Linnet gaped at him. ‘Aloysius who?’

He clucked impatiently. ‘Mr Paulett, the Chairman of the Eagle and General; you can’t have forgotten him!’

‘I don’t think we ever met,’ Linnet said slowly. ‘He was in the London office, wasn’t he?’

‘Yes, indeed. And two days ago the poor old fellow dropped dead in the middle of a board meeting. And today I hear that they’ve chosen me – me, Miss Murphy – to take his place! I am to go up to London immediately, the company will put us into a company house until such time as I purchase my own property, and I will be confirmed in the position within the next couple of days. In my wildest dreams I never thought . . . but there, I’ve always put the company before myself, always worked hard . . . and now, it seems, this is to be my reward.’

He sounded horribly complacent, Linnet thought. She frowned across at him, trying to take it all in. ‘And Mollie? What about Mollie? She’s happy at school, sir, she has friends in the neighbourhood . . .’

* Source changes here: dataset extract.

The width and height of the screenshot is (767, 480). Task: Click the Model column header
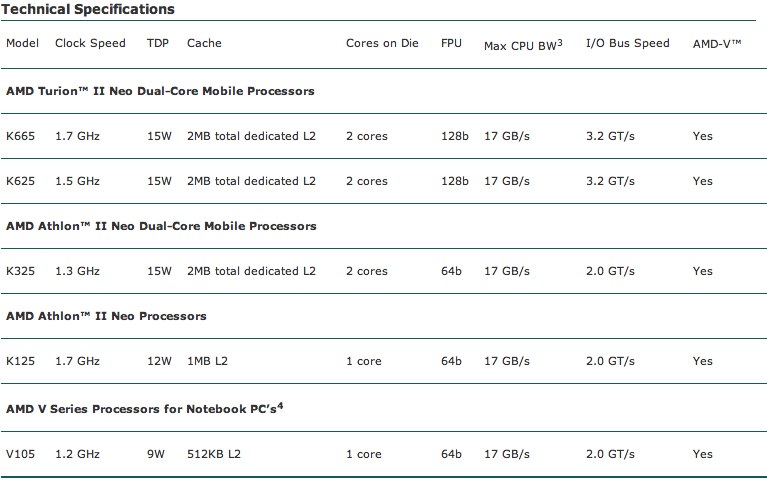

He laughed; behind his horn-rimmed glasses his eyes glittered. ‘Mollie will want for nothing! Advancement such as this will ensure her future – and, indeed, mine. I thought that you, Miss Murphy, might hold the fort for me here until such time as . . . as you decide whether you wish to come to London with – with Mollie and myself. But now I must go, the Board are sending a chauffeur driven car for us . . . I’ll ring up when I have time and you can tell me what . . . what you’ve decided to do.’

There was anxiety in the last words and Linnet responded to it at once.

‘I won’t be here,’ she said quickly. ‘Sir, I met a close relative in the city this morning who had come to tell me my grandfather had died recently and left me money and some property. I’m returning to Ireland at the end of the week to sort things out.’

Was it relief she saw behind those glasses? He tutted in vague disapproval, but . . . yes, it was definitely relief. The girl who was good enough for a provincial insurance executive would not, Linnet thought, be the right wife for the head of the company. He could not realise it, but she was every bit as relieved as he – more, probably.

‘I see; well you must go, Miss Murphy, your duty is clear, you must not consider us, we shall do very well.’ He could not hide his relief, his elation, almost. ‘And since you’ve not yet taken your annual holiday this year you must take it now – I’ll pay you for the full month.’ He reached into his pocket and withdrew a cheque book. He scribbled for a moment and then handed Linnet the cheque which she put into her pocket without looking at it.

‘Thank you, sir. May I wish you well in your new career? Will you be returning here in a week or so? To see to the house and so on?’

‘I think not. In two or three months perhaps . . . but for the next few weeks we’ll be busy people won’t we, Mollie, my dear?’